PROBLEM TO WORK ON. Retype the line in which "Task: Close the betting records dialog" appears, then every line after it until the records end. Leave out the pictures.

MATERIAL FOR THIS EXERCISE.
#####
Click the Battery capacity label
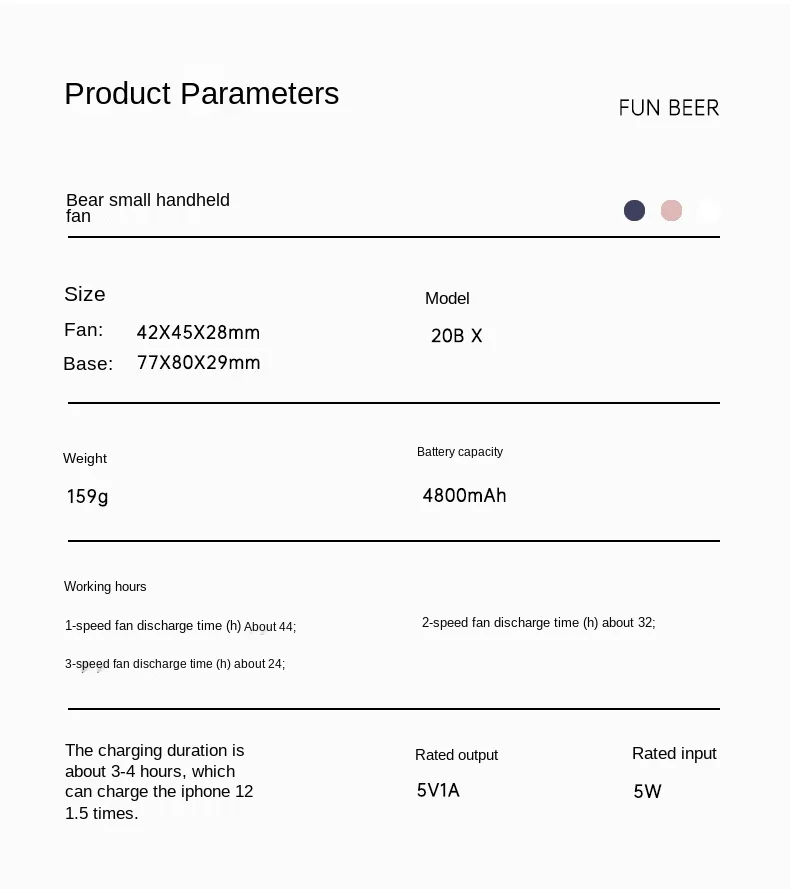Image resolution: width=790 pixels, height=889 pixels. click(x=460, y=452)
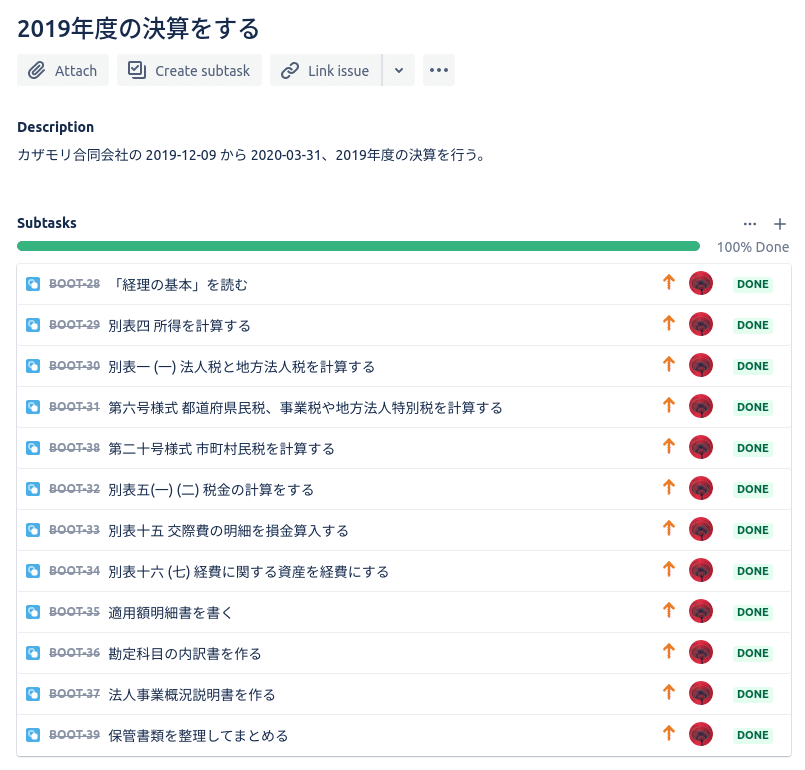The width and height of the screenshot is (805, 770).
Task: Click the priority arrow on BOOT-29
Action: point(669,324)
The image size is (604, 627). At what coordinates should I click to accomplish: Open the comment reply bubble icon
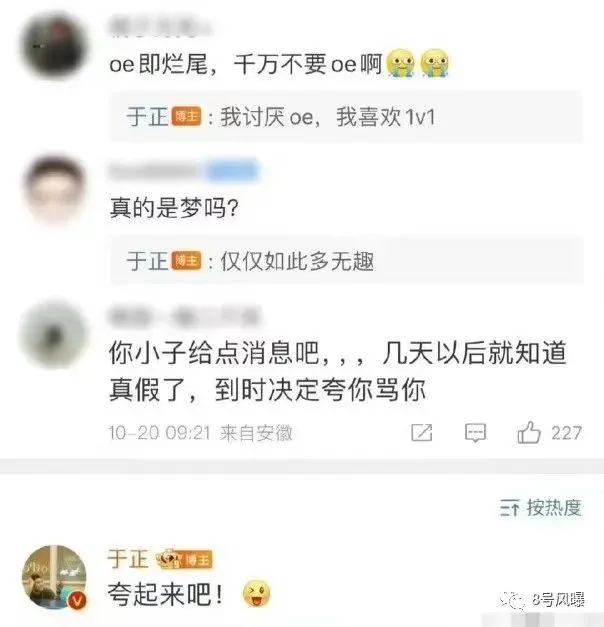475,433
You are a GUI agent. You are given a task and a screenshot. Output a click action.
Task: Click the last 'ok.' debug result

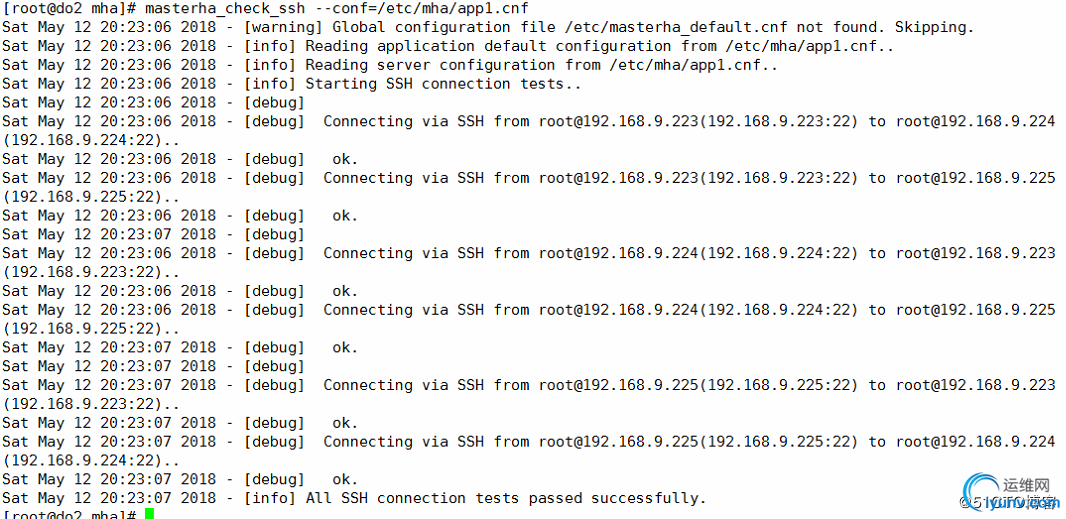[x=345, y=479]
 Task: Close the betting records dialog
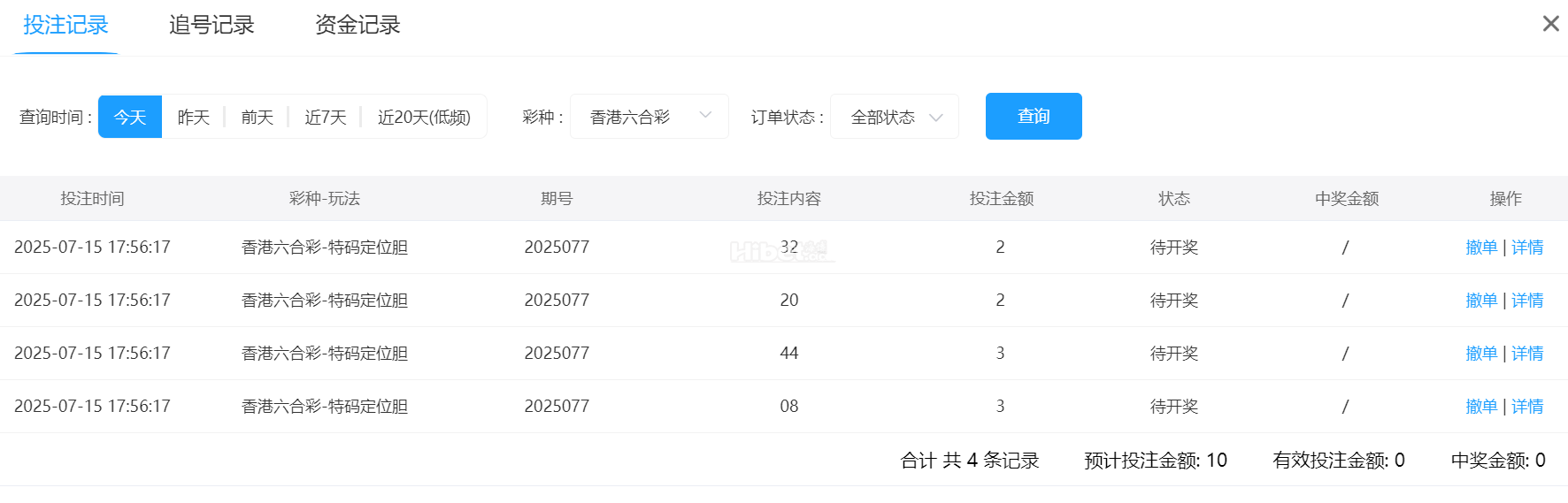pyautogui.click(x=1550, y=24)
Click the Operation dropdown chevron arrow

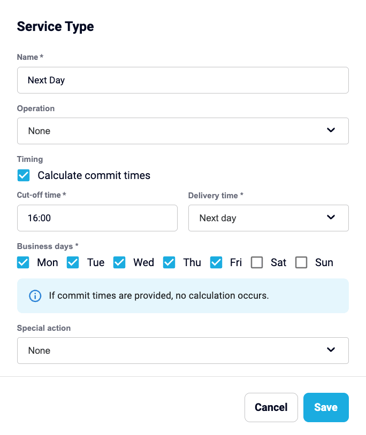click(x=331, y=130)
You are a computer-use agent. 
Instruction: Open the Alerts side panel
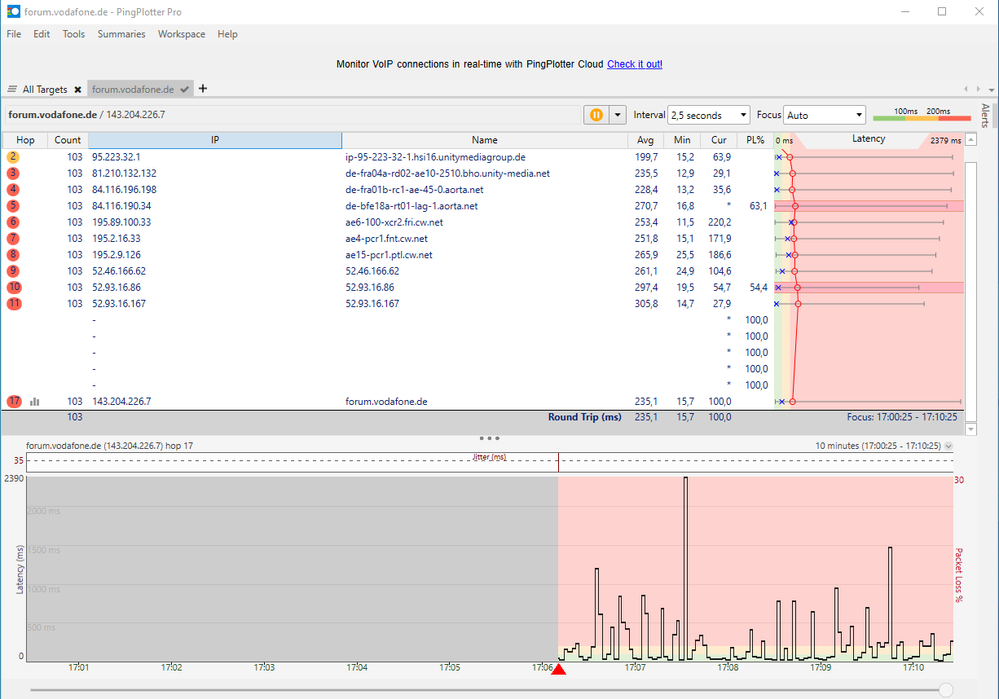click(985, 117)
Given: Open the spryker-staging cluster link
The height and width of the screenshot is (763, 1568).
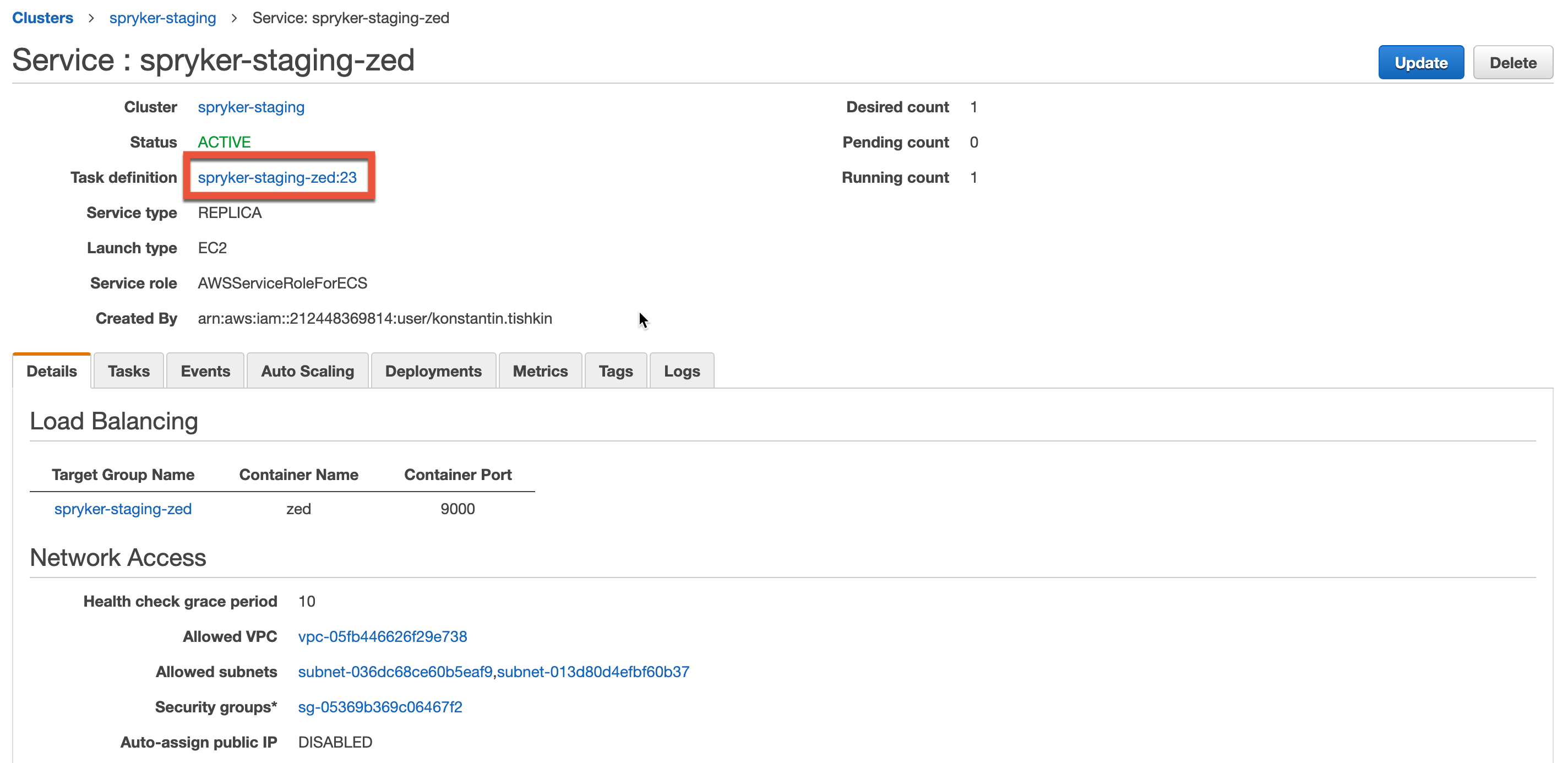Looking at the screenshot, I should pos(251,107).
#####
EXPECTED OUTPUT.
 Task: Close the betting records dialog
pyautogui.click(x=1550, y=24)
Click the Operation dropdown chevron arrow

click(x=331, y=130)
You are a computer-use agent. 
Instruction: Open the Alerts side panel
click(985, 117)
Given: Open the spryker-staging cluster link
The height and width of the screenshot is (763, 1568).
Looking at the screenshot, I should pos(251,107).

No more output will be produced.